[Data items]
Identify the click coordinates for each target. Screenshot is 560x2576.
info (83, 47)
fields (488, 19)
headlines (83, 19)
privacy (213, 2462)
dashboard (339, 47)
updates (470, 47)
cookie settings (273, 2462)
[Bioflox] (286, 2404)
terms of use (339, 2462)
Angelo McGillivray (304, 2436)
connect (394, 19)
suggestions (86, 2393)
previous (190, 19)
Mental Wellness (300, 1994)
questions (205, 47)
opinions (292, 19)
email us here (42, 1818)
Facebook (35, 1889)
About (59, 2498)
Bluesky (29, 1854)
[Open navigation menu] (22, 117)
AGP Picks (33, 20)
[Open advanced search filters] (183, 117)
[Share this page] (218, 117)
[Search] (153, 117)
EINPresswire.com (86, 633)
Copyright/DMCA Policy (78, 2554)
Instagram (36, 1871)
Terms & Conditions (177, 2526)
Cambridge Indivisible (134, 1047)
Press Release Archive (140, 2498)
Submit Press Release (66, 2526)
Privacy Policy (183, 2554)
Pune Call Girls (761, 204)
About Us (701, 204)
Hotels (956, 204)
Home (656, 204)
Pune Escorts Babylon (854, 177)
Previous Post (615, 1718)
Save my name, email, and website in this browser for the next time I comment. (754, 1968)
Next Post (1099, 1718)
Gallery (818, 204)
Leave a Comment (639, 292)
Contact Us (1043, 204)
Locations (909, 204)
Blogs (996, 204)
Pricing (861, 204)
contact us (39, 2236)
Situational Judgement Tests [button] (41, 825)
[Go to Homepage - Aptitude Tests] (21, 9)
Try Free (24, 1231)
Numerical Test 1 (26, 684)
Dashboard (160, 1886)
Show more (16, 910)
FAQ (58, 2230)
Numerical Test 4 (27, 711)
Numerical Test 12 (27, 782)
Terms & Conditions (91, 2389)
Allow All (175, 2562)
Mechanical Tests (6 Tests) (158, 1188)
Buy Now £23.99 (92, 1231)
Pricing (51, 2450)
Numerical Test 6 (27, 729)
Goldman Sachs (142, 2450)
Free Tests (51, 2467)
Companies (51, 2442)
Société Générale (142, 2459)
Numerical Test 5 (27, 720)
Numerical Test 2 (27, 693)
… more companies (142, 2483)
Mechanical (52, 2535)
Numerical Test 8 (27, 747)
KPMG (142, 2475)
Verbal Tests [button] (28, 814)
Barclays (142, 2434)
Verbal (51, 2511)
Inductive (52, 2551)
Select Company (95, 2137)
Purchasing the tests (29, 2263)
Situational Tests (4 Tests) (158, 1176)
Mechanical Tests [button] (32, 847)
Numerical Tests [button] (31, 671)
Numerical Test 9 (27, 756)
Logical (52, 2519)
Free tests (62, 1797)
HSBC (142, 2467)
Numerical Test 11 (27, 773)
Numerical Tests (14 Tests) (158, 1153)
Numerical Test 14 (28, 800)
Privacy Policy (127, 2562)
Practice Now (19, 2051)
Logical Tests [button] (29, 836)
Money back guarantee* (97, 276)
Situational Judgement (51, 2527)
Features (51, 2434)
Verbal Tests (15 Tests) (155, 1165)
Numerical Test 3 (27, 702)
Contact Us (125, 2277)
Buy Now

### Try it
Please output the line that contains "Numerical Test 14 (28, 800)" and every line after it in the entries above, exactly, and nothing more.

### Answer to the problem
Numerical Test 14 (28, 800)
Privacy Policy (127, 2562)
Practice Now (19, 2051)
Logical Tests [button] (29, 836)
Money back guarantee* (97, 276)
Situational Judgement (51, 2527)
Features (51, 2434)
Verbal Tests (15 Tests) (155, 1165)
Numerical Test 3 (27, 702)
Contact Us (125, 2277)
Buy Now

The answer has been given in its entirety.